We are looking for undergraduates with data analysis and coding skills to join our team.
The GenBank metadata mining project (http://metadatalab.syr.edu/) has a large social network data set. We are looking for two undergraduates who are interested in learning about research and data analysis to join our team for a year. This is a great opportunity for undergraduates who are interested in learning more about research in general. You will have the opportunity to get involved in a National Science Foundation funded project, and be given the opportunity to design and conduct a research project related to our research.
If you're interested in social network analysis, big data, NoSQL databases or scientific communication, this is a great opportunity to learn in a hands-on environment.

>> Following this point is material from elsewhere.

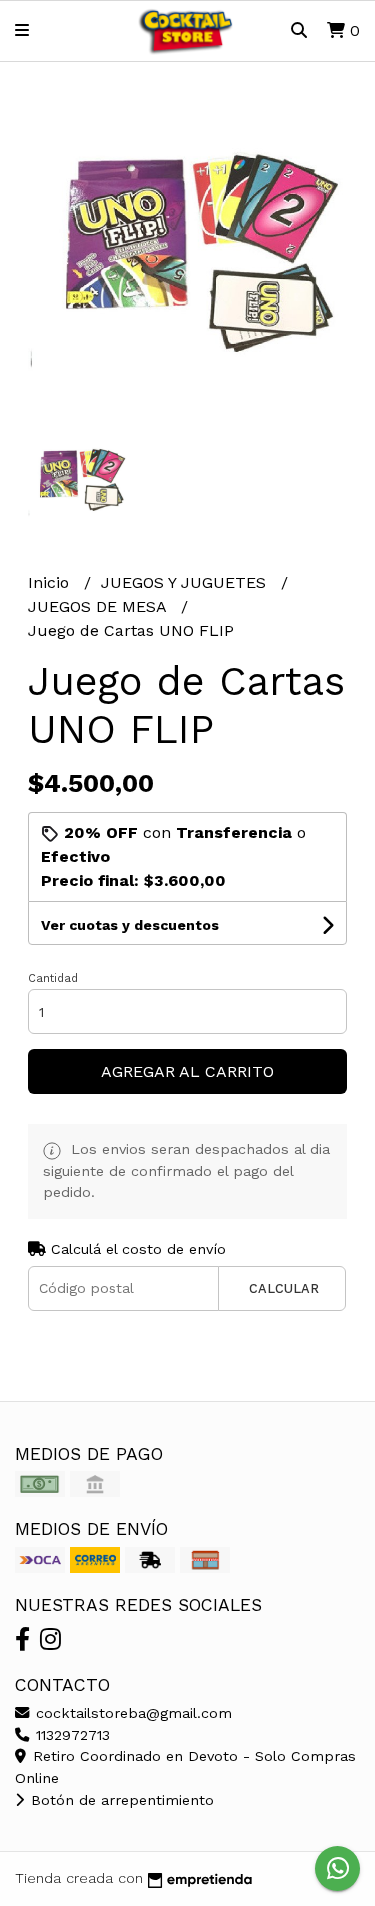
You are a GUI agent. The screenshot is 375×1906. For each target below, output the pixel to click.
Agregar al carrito (187, 1071)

We have millions of rows of submission data to an international data repository. This data contain co-authorship information, some geographical and temporal data, and information on research focuses. We need to identify and extract relationship patterns out of this data and want you to help!
Who can apply:
- Undergraduate students in third or fourth year
- Major in information management and technology, biotechnology/bioinformatics, statistics, math, and computer science
We expect you (with help) to:
- Identify a problem.
- Conduct a literature review.
- Design the data analysis and extraction procedures.
- Conduct the proposed analysis.
- Prepare a report of the results.
What you will get:
- An opportunity to learn the research process.
- Personal mentorship from faculty and a PhD candidate.
- Access to computational resources and lots of data.
- A stipend ($4000 each for fall 2014 and spring 2015) cover 20 hours of work per week.
Ideas for projects:
- Automated quality assurance - we downloaded the data and parsed it into a structured database. How we do know if this was done accurately?
- NoSQL vs MySQL - what are our options for storing the data, both for analysis and presentation? It turns out that MySQL has performance limitations, so we tried a graph DB. Maybe you can take that a bit further and give us some quantitative metrics to compare performance.
- Visual data products - we have a tremendous amount of social network data. How do we best design and present interactive subsets of that data?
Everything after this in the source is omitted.